▶ [The request]
Put the records starting at the line that contains "The image size is (2576, 1456). Find" and ending at the line that contains "center [2007, 832]." into a Markdown table with the columns Row and Text, numbering each line and leaving out blank lines.

Stored data:

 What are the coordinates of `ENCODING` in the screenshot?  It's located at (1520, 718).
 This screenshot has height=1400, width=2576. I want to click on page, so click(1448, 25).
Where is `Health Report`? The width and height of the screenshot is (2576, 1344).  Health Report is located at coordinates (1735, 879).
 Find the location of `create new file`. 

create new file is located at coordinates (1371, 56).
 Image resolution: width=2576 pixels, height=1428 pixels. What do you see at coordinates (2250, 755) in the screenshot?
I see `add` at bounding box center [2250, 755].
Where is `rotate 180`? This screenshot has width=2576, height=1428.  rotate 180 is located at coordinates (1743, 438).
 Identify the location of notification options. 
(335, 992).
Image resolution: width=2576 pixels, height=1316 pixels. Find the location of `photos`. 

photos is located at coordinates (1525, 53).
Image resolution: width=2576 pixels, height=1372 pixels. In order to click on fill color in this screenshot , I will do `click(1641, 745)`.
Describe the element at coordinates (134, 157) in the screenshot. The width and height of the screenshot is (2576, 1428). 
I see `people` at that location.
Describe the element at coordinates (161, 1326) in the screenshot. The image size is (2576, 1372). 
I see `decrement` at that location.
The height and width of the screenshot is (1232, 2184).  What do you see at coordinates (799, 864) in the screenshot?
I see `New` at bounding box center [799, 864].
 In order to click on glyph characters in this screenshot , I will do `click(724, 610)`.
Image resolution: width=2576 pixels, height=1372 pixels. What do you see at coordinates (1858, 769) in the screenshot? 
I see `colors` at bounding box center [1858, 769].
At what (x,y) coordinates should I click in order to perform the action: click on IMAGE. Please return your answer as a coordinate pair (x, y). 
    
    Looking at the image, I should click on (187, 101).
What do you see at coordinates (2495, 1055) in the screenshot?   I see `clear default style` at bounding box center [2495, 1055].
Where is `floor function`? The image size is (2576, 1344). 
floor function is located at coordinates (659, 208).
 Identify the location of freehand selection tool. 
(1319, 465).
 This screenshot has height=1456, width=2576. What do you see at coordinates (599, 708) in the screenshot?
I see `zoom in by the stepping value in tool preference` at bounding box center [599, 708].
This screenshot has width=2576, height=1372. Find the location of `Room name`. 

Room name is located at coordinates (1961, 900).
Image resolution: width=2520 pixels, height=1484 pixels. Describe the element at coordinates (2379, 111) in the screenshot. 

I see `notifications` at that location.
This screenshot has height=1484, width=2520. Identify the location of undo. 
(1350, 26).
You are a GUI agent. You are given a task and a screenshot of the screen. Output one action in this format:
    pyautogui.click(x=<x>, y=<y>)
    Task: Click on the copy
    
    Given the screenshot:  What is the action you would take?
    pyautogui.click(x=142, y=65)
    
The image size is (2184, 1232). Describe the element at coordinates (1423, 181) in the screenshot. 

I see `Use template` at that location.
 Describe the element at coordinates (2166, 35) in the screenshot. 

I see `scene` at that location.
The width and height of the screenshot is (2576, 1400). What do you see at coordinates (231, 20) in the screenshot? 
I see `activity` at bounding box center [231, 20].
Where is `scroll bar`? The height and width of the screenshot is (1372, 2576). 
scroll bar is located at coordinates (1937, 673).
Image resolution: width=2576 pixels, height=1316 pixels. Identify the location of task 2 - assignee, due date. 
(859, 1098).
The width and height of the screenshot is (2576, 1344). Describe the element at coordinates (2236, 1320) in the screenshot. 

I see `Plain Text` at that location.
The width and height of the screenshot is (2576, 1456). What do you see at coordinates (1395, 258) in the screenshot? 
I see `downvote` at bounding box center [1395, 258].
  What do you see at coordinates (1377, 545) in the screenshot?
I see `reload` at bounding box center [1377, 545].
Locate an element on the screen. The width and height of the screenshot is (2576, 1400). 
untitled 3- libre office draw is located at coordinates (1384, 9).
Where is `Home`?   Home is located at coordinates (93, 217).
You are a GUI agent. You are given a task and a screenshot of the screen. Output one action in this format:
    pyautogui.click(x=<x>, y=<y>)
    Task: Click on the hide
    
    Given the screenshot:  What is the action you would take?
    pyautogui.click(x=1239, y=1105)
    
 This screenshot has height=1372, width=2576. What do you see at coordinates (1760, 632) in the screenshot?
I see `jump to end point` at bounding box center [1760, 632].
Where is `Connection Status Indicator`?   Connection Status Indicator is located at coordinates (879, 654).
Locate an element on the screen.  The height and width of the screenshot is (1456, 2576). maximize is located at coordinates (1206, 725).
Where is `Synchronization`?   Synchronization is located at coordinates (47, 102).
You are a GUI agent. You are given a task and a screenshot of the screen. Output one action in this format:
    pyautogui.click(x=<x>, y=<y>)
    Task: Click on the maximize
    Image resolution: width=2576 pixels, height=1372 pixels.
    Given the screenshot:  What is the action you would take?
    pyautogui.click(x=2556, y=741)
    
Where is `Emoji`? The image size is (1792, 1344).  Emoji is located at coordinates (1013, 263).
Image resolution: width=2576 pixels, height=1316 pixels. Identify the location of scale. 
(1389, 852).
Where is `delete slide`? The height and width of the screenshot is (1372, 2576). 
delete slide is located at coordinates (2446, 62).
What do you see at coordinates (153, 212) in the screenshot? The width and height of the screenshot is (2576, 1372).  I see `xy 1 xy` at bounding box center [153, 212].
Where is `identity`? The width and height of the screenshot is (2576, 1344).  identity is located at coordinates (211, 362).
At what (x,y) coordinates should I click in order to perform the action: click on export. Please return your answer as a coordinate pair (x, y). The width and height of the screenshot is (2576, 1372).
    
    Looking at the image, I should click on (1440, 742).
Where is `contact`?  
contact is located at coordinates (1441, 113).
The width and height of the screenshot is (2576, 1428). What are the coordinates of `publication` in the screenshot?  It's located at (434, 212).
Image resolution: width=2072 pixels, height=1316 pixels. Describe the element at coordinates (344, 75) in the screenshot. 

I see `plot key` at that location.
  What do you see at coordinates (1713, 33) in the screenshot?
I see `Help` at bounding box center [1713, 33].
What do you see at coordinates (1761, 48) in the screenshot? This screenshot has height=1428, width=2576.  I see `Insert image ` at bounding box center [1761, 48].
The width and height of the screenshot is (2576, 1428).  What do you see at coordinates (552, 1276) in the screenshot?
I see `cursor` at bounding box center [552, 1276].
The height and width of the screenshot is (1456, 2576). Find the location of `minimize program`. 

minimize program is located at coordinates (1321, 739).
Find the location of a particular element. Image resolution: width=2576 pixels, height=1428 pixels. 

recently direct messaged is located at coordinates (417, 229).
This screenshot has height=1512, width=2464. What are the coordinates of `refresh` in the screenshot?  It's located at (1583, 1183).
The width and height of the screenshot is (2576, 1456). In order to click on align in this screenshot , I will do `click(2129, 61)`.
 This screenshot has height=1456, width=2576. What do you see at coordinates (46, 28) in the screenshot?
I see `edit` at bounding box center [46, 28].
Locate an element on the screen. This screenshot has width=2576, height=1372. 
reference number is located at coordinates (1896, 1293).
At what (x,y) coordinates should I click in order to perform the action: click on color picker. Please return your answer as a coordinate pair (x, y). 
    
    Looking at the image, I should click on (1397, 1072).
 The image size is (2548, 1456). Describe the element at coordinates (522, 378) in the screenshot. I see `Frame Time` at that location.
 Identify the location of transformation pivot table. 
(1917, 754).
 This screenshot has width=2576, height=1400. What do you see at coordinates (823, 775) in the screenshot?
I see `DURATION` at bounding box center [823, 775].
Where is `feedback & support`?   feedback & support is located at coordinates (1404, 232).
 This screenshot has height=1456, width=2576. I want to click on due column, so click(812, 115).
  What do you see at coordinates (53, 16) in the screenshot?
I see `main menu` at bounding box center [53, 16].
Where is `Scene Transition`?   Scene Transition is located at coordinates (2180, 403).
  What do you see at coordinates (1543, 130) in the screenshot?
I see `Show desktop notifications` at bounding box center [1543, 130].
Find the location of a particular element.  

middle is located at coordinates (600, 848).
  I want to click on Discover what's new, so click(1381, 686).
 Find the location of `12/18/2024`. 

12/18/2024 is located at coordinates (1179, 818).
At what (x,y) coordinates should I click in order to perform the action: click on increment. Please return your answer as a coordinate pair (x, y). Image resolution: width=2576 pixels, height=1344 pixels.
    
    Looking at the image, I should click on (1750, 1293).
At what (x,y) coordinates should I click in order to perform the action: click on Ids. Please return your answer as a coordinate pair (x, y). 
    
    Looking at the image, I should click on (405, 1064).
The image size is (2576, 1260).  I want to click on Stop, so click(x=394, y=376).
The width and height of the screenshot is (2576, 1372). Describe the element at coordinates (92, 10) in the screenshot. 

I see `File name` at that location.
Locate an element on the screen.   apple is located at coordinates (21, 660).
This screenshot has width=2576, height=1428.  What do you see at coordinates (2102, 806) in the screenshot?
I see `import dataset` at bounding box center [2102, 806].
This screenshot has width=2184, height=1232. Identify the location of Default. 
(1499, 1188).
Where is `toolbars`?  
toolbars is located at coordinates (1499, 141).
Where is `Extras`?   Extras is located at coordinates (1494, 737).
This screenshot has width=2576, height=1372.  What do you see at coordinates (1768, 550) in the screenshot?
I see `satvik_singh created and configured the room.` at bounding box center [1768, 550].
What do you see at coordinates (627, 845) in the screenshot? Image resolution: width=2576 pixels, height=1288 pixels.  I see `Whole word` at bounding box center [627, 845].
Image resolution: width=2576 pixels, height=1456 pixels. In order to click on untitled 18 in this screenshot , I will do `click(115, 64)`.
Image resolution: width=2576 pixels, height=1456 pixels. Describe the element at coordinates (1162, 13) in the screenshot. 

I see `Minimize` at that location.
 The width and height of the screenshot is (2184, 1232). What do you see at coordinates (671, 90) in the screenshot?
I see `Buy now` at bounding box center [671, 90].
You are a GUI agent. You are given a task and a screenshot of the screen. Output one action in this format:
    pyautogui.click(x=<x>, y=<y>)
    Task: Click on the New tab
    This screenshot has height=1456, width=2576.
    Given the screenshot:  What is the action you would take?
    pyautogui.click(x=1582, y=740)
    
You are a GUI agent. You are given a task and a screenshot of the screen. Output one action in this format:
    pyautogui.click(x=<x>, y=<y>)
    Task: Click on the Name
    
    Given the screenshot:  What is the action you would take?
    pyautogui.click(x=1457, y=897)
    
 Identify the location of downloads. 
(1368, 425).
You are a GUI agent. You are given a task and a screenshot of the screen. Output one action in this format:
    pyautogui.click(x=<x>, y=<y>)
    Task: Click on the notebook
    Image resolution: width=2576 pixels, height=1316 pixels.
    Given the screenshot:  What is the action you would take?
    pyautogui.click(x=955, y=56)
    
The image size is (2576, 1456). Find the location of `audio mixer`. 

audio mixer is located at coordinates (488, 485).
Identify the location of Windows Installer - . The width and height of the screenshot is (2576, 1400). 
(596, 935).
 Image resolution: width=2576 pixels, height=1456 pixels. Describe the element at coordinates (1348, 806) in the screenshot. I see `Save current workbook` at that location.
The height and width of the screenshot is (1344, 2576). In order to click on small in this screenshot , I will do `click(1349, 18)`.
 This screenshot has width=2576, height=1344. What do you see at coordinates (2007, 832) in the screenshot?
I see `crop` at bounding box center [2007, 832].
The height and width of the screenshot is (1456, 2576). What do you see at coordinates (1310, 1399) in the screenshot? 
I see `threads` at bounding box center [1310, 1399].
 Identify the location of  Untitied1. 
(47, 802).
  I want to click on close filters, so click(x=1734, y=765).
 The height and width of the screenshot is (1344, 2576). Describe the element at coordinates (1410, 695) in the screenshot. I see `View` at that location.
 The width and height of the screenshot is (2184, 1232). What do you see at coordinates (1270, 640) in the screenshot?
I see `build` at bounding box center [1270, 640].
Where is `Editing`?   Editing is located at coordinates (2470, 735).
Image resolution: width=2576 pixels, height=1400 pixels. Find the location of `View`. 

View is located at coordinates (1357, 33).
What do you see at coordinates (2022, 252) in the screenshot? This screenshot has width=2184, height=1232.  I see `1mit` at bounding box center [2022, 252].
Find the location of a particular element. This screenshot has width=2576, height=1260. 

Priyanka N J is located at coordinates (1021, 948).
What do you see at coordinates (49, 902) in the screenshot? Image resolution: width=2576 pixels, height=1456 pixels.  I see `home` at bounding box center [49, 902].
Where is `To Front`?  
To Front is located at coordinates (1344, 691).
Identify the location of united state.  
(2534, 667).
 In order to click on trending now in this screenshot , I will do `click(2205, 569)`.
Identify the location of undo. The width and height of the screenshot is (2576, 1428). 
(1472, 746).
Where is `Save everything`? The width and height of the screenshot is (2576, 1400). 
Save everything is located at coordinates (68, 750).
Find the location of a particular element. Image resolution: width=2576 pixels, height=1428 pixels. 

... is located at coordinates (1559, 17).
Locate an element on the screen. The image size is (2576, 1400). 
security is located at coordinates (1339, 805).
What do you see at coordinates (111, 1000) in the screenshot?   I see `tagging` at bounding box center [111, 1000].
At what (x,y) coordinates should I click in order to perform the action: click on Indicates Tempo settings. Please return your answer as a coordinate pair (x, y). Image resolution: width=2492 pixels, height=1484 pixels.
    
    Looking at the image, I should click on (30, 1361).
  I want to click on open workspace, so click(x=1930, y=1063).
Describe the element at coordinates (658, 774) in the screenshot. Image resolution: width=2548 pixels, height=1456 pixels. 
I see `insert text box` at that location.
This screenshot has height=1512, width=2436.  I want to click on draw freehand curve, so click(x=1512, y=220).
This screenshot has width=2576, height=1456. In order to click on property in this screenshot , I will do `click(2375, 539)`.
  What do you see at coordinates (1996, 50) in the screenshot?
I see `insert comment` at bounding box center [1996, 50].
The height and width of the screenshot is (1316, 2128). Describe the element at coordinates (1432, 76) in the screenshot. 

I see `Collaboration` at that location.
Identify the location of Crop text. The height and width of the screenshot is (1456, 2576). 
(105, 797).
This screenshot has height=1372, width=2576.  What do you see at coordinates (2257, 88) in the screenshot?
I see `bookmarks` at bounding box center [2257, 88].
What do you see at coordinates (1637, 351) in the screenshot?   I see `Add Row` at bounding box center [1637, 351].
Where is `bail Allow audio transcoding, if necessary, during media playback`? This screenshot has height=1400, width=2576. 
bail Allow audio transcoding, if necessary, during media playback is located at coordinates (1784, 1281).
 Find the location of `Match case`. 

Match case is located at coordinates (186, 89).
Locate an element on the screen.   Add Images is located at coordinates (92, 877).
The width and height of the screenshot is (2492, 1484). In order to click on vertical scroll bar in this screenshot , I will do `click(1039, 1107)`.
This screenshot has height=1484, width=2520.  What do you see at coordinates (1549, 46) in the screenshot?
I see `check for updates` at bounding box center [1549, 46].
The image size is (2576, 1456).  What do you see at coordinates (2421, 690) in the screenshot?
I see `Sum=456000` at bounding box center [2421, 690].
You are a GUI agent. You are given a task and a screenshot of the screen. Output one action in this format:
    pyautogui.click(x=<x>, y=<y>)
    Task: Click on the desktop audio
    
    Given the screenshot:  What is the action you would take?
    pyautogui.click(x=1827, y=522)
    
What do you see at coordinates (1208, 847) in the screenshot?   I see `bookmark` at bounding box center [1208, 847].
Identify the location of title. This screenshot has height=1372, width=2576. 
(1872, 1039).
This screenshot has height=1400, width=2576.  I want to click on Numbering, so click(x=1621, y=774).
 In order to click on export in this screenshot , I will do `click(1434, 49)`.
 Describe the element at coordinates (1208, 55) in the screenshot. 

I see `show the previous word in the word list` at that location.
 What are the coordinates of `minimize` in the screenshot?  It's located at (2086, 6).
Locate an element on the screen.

▶ [Correct response]
| Row | Text |
|---|---|
| 1 | The image size is (2576, 1456). Find the location of `audio mixer`.  |
| 2 | audio mixer is located at coordinates (488, 485). |
| 3 | Identify the location of Windows Installer - . The width and height of the screenshot is (2576, 1400).  |
| 4 | (596, 935). |
| 5 |  Image resolution: width=2576 pixels, height=1456 pixels. Describe the element at coordinates (1348, 806) in the screenshot. I see `Save current workbook` at that location. |
| 6 | The height and width of the screenshot is (1344, 2576). In order to click on small in this screenshot , I will do `click(1349, 18)`. |
| 7 |  This screenshot has width=2576, height=1344. What do you see at coordinates (2007, 832) in the screenshot? |
| 8 | I see `crop` at bounding box center [2007, 832]. |